Solution structure of a DNA duplex containing the exocyclic lesion 3,N-4-etheno-2'-deoxycytidine opposite 2'-deoxyguanosine

Vinyl chloride reacts with cellular DNA producing 3,N-4-etheno-2'-deoxycytidine (epsilon C) along with other exocyclic adducts. The solution structure of an oligodeoxynucleotide duplex containing an epsilon C . dG base pair was determined by high-resolution NMR spectroscopy and molecular dynamics simulations. NMR data indicated that the duplex adopts a right-handed helical structure having all residues in anti orientation around the glycosylic torsion angle.
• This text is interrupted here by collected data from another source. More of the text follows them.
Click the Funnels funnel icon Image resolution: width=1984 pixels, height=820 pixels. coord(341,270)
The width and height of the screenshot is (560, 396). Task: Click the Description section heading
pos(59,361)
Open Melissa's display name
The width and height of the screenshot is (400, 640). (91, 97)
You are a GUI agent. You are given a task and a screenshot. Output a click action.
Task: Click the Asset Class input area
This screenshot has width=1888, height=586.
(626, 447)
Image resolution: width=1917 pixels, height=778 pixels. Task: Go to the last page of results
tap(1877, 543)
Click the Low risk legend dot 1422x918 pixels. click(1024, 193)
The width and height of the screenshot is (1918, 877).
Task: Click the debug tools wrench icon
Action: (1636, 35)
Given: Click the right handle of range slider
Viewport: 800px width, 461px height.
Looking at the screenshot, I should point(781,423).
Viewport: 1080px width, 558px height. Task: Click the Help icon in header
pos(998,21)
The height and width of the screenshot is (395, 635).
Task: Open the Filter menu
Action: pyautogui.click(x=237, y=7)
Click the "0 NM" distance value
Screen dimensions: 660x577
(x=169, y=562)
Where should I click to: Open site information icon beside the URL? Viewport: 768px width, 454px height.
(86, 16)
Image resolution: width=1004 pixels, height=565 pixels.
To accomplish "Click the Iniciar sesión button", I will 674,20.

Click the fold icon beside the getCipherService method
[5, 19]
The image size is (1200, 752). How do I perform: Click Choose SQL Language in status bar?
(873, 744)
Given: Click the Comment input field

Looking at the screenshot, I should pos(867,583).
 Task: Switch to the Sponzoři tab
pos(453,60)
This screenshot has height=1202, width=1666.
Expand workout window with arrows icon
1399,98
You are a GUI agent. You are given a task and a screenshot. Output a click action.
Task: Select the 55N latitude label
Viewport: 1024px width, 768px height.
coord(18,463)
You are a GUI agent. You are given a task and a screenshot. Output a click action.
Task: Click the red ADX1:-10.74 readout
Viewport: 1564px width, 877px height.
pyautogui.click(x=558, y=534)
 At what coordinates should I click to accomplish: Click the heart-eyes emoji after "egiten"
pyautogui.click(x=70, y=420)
The epsilon C adduct has a sugar pucker in the C3'-endo/C4'-exo region while the rest of the residues are in the C2'-endo/C3'-exo range, NOE interactions established Watson-Crick alignments for canonical base pairs of the duplex. The imino proton of the lesion-containing base pair resonated as a sharp signal that was resistant to water exchange, suggesting hydrogen bonding. Restrained molecular dynamics simulations generated three-dimensional models in excellent agreement with the spectroscopic data. The refined structures are slightly bent at the lesion site without major perturbations of the sugar-phosphate backbone. The adduct is displaced and shifted toward the major groove of the helix while its partner on the complementary strand remains stacked. The epsilon C-(anti). dG(anti) base pair alignment is sheared and stabilized by the formation of hydrogen bonds. The biological implications of structures of epsilon C-containing DNA duplexes are discussed.